Objetivo de la tarea:
¿Puedes copiar literalmente el pasaje del texto sobre la homeopatía que empieza en las palabras "La primera reacción" y se detiene justo después de "contra el enemigo."?

### Texto de la página ###

Más de doscientos años antes, Galileo se dejó la vida en encendidos debates, opúsculos y admoniciones para lograr que algunos astrónomos comenzaran a ver con buenos ojos la teoría heliocéntrica de Copérnico. A los impulsores del nuevo paradigma microbiano les resultó más sencillo ganar aliados entre sus contemporáneos, en gran medida porque sus pruebas eran aún más demoledoras a simple vista. No trabajaban con observaciones de telescopios precarios, sombras en la luna o razonamientos sobre las mareas. Ponían sobre la mesa a miles de supervivientes de enfermedades que hasta entonces eran incurables.





Ante el éxito del nuevo paradigma, los homeópatas, que durante unos años habían confiado en convertirse en la punta de lanza de la medicina oficial, habían quedado en la cuneta, y tampoco lo aceptaron con facilidad.

La primera reacción de los institutos homeopáticos que habían proliferado por Europa fue la de tratar de incorporar la teoría microbiana a su cuerpo teórico. La argucia, sin embargo, no se sostuvo durante mucho tiempo. En los preparados homeopáticos no había molécula alguna de la sustancia supuestamente curativa, por lo que no tenía efectos sobre las bacterias que trataba de erradicar. Los preparados de suero con penicilina que comenzaban a recetar los doctores que adoptaban la nueva ciencia eran, en cambio, eficaces, por lo que la batalla estaba perdida para los partidarios de Hahnemann antes de comenzar.

La homeopatía, con todo, siguió adelante, como un Cid Campeador muerto cabalgando contra el enemigo.

En las publicaciones especializadas, los homeópatas comenzaron a acusar a sus colegas científicos de empiristas. Ellos defendían, en cambio, una postura racionalista. En otras palabras, despreciaban el conocimiento basado en la observación de la realidad y apostaban por defender sus ideas en contra de cualquier prueba material.

En los primeros años del siglo XX, la evidencia a favor de la teoría microbiana era aplastante y los pacientes que confiaban en preparados homeopáticos basados en las ideas de Hahnemann, a todas luces menos eficaces, eran cada vez más escasos.

### Extracto de datos ###

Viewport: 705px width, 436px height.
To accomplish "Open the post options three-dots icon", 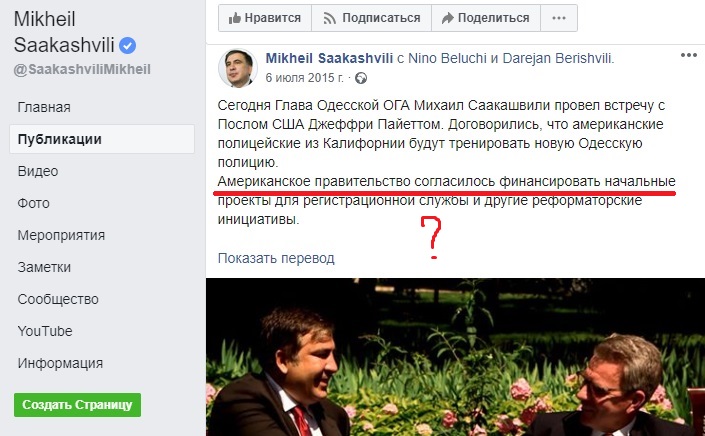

###

Casilla de respuesta:
La primera reacción de los institutos homeopáticos que habían proliferado por Europa fue la de tratar de incorporar la teoría microbiana a su cuerpo teórico. La argucia, sin embargo, no se sostuvo durante mucho tiempo. En los preparados homeopáticos no había molécula alguna de la sustancia supuestamente curativa, por lo que no tenía efectos sobre las bacterias que trataba de erradicar. Los preparados de suero con penicilina que comenzaban a recetar los doctores que adoptaban la nueva ciencia eran, en cambio, eficaces, por lo que la batalla estaba perdida para los partidarios de Hahnemann antes de comenzar.

La homeopatía, con todo, siguió adelante, como un Cid Campeador muerto cabalgando contra el enemigo.